Elements: (a) The statement must explain an event perceived by the declarant and made spontaneously while the declarant was under the stress of the excitement produced by the event; (b) the startling occurrence is sufficient to render the statement spontaneous and unreflecting; (c) the statement is made before there was an opportunity to fabricate and while reflective powers remain in abeyance; and (d) the statement relates to the facts and circumstances of the act, condition, or event preceding it. (Ungefug v. D’Ambrosia, 250 Cal.App.2d 61 (1967).)

Contemporaneous Statements EC § 1241

A statement that explains, qualifies, or makes understandable the conduct of the declarant is admissible.

Elements: (a) The statement explains, qualifies, or makes understandable a person’s conduct (e.g., accompanies vague or uncertain conduct); and (b) the statement is made while the declarant was engaged in the conduct (although immediacy is not imperative). (People v. Perez, 83 Cal.App.3d 718 (1978).)

Dying Declaration EC § 1242

A statement by a declarant concerning the cause and circumstances of the declarant’s death is admissible.

Elements: (a) The statement is based on the declarant’s personal knowledge (in contrast to mere opinion) made about the cause and circumstances of the declarant’s death; (b) the statement was made under a sense of impending death; and (c) the declarant unavailable due to the declarant’s death. (Kincaid v.

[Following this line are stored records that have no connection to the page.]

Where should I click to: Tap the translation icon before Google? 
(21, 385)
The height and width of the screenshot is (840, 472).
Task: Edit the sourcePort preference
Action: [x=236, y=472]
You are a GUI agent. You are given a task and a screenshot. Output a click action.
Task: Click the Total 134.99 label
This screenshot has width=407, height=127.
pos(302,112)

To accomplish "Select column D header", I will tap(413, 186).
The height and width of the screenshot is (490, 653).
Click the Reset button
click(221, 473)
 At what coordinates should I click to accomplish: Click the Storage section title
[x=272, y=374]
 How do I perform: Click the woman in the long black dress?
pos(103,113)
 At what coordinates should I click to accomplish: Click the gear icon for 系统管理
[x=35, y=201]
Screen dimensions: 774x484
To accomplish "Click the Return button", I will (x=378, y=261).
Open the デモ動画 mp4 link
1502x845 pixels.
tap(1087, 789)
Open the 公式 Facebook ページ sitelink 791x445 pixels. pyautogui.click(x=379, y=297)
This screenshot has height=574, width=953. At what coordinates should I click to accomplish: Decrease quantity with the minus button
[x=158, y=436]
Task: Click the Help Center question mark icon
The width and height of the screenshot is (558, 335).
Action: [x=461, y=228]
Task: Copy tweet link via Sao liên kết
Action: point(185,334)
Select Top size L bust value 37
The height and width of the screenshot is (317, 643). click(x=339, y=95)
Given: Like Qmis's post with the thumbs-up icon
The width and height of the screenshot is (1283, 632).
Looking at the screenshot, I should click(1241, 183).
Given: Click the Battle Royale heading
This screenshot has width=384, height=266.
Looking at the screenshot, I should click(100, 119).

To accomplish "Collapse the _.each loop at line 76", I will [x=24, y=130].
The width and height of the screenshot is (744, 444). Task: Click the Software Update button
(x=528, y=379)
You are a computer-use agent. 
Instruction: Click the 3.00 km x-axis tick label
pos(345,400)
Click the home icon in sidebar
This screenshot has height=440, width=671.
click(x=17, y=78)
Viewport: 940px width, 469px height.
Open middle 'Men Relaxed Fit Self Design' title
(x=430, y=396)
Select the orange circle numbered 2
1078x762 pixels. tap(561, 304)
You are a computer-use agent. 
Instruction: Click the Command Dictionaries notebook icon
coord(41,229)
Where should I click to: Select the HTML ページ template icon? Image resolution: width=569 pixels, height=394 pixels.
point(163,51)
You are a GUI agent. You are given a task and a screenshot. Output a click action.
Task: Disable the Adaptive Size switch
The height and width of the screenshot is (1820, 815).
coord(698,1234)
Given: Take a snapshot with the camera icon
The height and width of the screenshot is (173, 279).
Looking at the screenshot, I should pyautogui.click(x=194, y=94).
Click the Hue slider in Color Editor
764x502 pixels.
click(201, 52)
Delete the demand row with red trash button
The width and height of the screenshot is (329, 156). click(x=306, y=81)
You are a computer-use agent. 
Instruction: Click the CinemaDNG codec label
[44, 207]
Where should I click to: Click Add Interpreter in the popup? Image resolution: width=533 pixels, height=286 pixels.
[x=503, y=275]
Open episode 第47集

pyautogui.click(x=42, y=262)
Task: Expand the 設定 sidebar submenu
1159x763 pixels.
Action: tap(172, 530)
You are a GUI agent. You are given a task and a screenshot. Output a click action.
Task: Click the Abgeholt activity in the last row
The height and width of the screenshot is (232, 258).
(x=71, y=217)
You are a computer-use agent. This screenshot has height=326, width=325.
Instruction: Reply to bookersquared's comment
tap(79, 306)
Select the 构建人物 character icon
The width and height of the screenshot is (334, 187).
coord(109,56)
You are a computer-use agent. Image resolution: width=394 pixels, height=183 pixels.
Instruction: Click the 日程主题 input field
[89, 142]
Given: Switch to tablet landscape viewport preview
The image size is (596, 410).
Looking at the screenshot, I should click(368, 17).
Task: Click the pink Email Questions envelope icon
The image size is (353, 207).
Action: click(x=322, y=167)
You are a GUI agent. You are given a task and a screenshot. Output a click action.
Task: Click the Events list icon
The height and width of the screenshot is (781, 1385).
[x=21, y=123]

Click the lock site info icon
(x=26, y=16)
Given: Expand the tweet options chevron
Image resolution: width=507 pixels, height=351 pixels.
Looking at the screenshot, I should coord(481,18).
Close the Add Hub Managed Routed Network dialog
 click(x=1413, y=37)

Kincaid, 197 Cal.App.4th 75 (2011).)

Business Records EC § 1271

Something recorded or written in a business record concerning an act, condition, or event is admissible.

Elements: (a) The document was prepared in regular course of business; (b) the document was made at or near the time of the act, condition, or event; (c) the specific identity of the document and mode of preparation is established by testimony of the custodian of the writing or other qualified witness; and (d) sources of information and method and time of preparation indicate the document’s trustworthiness. (Conservatorship of S.A., 25 Cal.App.5th 438 (2018).)

Absence in a Business Records EC § 1272

The absence of a business record, when used to prove the non-occurrence of an act, condition, or event, is admissible.

Elements: (a) The record of the act, condition, or event was made in the regular course of the business; and (b) the absence of the record is a trustworthy indication the act or event did not occur or condition did not exist. (People v. Dickinson, 59 Cal.App.3d 314 (1976).)

Official Record EC § 1280

Something recorded or written in an official record concerning an act, condition, or event or absence of such an entry in an official record is admissible.

Elements: (a) The writing was made as a record of and to prove the occurrence of an act, condition, or event; (b) the writing was made within the scope of a public employee’s duty; (c) the writing was made at or near the time of the act, condition, or event; and (d) sources for the entries, mode and time of preparation of the writing indicate trustworthiness (the record must be based on the observation of the public employee). (Gananian v. Zolin, 33 Cal.App.4th 634 (1995).)